◆ **Your task**: Write out the data below exactly, from its first line to the line containing "This screenshot has width=1280, height=800.", that line included.

◆ **Data supplied**:
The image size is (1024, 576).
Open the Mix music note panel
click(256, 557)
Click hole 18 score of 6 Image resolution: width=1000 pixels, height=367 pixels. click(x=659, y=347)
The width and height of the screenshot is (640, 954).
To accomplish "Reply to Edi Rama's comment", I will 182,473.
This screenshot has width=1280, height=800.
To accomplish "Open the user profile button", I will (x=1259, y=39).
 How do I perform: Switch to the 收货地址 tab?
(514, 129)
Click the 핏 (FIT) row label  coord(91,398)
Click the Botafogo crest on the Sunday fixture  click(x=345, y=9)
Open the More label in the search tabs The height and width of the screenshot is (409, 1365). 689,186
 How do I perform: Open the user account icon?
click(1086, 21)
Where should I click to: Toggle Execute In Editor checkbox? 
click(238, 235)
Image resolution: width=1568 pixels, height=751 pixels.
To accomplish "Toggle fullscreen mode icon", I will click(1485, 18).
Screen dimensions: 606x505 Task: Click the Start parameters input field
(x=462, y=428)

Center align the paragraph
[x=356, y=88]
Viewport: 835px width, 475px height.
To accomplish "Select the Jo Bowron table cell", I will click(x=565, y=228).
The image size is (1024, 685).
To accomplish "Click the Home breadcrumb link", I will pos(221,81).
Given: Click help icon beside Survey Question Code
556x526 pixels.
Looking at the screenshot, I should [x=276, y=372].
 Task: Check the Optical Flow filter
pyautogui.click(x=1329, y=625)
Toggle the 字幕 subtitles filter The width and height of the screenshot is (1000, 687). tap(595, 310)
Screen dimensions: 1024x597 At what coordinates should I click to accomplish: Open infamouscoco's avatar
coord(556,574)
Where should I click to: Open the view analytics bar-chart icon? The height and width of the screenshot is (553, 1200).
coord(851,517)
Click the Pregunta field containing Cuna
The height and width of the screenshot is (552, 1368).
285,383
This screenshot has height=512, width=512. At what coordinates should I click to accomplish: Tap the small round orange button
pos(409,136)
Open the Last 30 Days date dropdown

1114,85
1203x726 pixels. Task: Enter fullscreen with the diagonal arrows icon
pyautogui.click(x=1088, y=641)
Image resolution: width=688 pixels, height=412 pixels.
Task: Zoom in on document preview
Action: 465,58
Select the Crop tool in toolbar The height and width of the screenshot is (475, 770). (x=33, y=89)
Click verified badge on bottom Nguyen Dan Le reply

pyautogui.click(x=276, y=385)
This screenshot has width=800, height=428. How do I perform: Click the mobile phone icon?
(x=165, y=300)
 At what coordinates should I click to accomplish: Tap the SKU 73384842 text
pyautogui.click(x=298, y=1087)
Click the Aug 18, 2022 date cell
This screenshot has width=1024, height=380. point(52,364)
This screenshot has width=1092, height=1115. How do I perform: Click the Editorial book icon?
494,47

◆ **Task output**:
The image size is (1024, 576).
Open the Mix music note panel
click(256, 557)
Click hole 18 score of 6 Image resolution: width=1000 pixels, height=367 pixels. click(x=659, y=347)
The width and height of the screenshot is (640, 954).
To accomplish "Reply to Edi Rama's comment", I will 182,473.
This screenshot has width=1280, height=800.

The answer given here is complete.